Zwiespältig ist dagegen der Eindruck, den seine Außenpolitik hinterlässt. Im Kosovo und in Afghanistan setzte Schröder gegen traditionelle Bedenken durch, dass Deutschland wie eine »normale« Mittelmacht agierte – angesichts der pazifistischen Unterströmung in der SPD und bei den Grünen kein Kinderspiel. Andererseits gab es kein durchschlagendes Argument für eine deutsche Teilnahme am Irak-Krieg von Bush junior. Sich fern zu halten musste allerdings im Verhältnis zur Hegemonialmacht gravierende Probleme aufwerfen.
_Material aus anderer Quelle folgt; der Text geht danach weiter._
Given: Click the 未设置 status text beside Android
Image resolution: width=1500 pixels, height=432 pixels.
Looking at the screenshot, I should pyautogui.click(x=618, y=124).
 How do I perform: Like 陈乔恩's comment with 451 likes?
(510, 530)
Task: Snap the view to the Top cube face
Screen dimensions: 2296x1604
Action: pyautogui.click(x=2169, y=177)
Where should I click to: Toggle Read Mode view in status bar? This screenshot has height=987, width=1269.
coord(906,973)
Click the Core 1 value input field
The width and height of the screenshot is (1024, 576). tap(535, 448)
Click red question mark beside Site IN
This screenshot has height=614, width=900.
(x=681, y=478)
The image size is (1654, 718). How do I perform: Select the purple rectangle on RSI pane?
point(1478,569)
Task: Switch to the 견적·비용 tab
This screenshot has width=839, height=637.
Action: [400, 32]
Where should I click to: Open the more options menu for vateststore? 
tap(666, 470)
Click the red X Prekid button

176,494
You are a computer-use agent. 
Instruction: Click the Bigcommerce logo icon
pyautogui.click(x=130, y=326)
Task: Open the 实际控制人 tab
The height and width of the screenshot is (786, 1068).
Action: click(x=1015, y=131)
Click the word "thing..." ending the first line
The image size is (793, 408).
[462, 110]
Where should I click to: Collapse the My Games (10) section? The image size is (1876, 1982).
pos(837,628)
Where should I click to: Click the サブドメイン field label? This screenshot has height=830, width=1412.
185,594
In dieser Situation ohne sorgfältige Absprache in der Regierung und mit den Verbündeten allein unter dem Primat der Wahlentscheidung den Alleingang eines schroffen Neins zu riskieren, das verletzte die Regeln der politischen Klugheit. Geboten war kein auf Wählerresonanz fixierter, ziemlich spontan eingeschlagener und erst später als souveräne Strategie ausgegebener deutscher Sonderweg, sondern eine koordinierte Aktion europäischer Staaten unter der Führung Frankreichs mit dem Ziel, eine breiter fundierte Ablehnung durchzufechten. Die bizarre Allianz mit Russland und China war dafür denkbar ungeeignet. Zwar haben die Skeptiker aus der Zeit vor dem Kriegsausbruch bisher weithin Recht behalten. Doch das Verhältnis Berlins zu den amerikanischen Funktionseliten besitzt, unabhängig von ihrer Parteipräferenz, seither wegen Schröders Stil manche Bruchstelle mit Langzeitwirkung.